The test boundary is state-transition tests with a mocked CF API, and the reconciler cron becomes a thin caller of reconcileAll().

Refactor effort per module

The consolidations are bounded work. Here’s the scope of each:

Module	Scope	New code	Refactored code
`@repo/tenancy`	new package	~400 LOC	tenant middlewares in 2 workers
`@repo/auth-tokens`	new package	~200 LOC	downstream verifiers (none in v1; future-proof)
`tenantOperations`	new service in `apps/server`	~300 LOC	4 admin route handlers shrink to wrappers
`authenticateOperator` + `@repo/authorization/operator`	authn/authz extension	~180 LOC	admin worker middleware + route guards
`ssoProviderRepository`	new module + Postgres view	~250 LOC	sso-config module + Better Auth adapter config
`customHostnameLifecycle`	new service	~400 LOC	3 call sites refactor to wrappers

After @repo/tenancy lands in Phase A, the remaining Phase C work is roughly two weeks of focused refactoring.

Why deepen now, not later

The natural inclination is to ship Phases A and B first and consolidate later.
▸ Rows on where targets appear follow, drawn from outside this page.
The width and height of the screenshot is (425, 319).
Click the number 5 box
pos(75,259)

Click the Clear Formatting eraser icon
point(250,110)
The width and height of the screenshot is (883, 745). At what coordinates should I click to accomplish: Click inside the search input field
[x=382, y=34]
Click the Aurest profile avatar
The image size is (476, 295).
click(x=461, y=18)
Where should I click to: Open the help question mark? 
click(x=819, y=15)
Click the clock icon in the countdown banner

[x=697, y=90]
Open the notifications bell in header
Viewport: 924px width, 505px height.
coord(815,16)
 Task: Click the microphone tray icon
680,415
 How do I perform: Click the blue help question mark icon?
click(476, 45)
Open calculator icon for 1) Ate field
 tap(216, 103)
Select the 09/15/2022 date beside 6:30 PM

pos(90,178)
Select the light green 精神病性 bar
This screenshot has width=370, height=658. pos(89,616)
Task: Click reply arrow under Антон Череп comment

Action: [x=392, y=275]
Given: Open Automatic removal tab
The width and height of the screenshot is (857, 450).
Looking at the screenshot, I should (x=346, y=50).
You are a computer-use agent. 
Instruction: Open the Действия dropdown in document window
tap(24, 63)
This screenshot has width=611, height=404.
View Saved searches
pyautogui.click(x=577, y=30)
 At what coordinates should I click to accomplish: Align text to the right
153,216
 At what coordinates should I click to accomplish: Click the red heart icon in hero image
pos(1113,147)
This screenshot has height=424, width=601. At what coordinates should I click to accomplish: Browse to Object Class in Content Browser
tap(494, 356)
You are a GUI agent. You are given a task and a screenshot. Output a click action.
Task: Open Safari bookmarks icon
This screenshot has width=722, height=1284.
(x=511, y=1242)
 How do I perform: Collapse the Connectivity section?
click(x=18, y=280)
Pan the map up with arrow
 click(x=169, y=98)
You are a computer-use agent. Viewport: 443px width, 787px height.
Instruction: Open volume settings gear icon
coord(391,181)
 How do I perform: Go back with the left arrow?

Done that way, the workers accumulate inconsistencies — different cache-key formats across middlewares, different audit-emission patterns across routes — that only get harder to unify after the fact. Moving @repo/tenancy into Phase A avoids the worst of that drift, and Phase C finishes the remaining consolidations before the admin and control-plane surface grows too broad to refactor cheaply.

The cost is paying for boundary design once, upfront. The win is that Phase A and B handlers can target the deep boundary from day one and never grow shallow.

Pitfalls when building deep modules

A few traps recur when consolidating like this:

One AGENTS.md per package. A project convention: every new package gets one, scoped to that package’s role and conventions.
No cyclic dependencies. @repo/tenancy imports schemas from @repo/db, so @repo/db must never import from @repo/tenancy. The same rule holds for @repo/auth-tokens.
Refactor order is strict. Schema migrations come before the tenancy package; the tenancy package before tenant-operations; and @repo/auth-tokens before tenant-operations, because tenant-operations uses org.sessionVersion.
AdminApiEntrypoint is the only route from apps/admin to apps/server. Don’t expose admin RPC methods on the existing ApiEntrypoint, which is also reachable from apps/auth.
Test at the boundary, not inside it. The whole point of deepening is testability at the small interface — resist the urge to write unit tests for every internal helper.